## Source data
====

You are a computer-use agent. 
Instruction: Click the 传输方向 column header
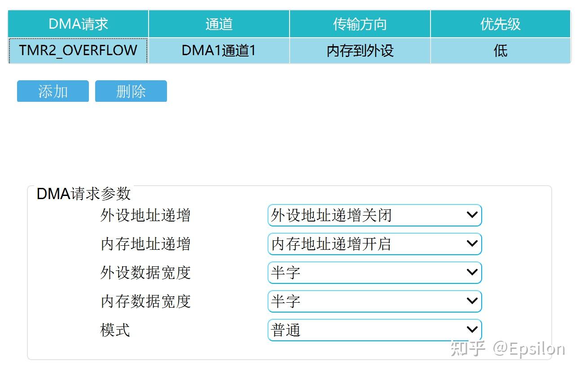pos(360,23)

====

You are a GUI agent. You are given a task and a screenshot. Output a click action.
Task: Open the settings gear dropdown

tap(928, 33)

====

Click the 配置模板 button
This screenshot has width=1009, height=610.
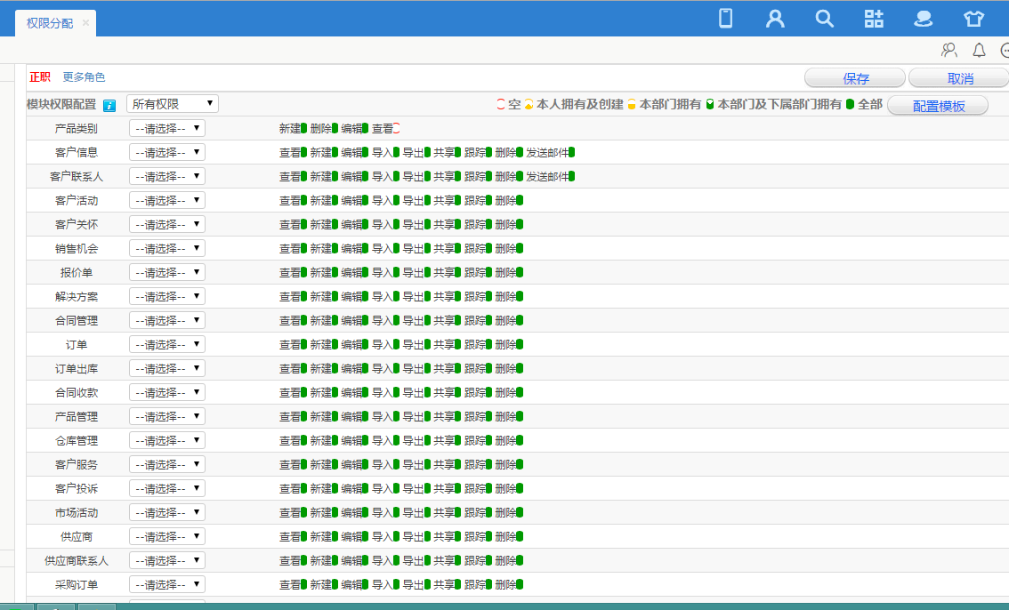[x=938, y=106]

====

## Stated problem
Rewrite the lines from the line with "You are a computer-use agent." up to and including the line with "pos(360,23)", replacing "column header" with "column heading" and keeping everything else the same. Omit the pictures from your answer.

## Answer for this exercise
You are a computer-use agent. 
Instruction: Click the 传输方向 column heading
pos(360,23)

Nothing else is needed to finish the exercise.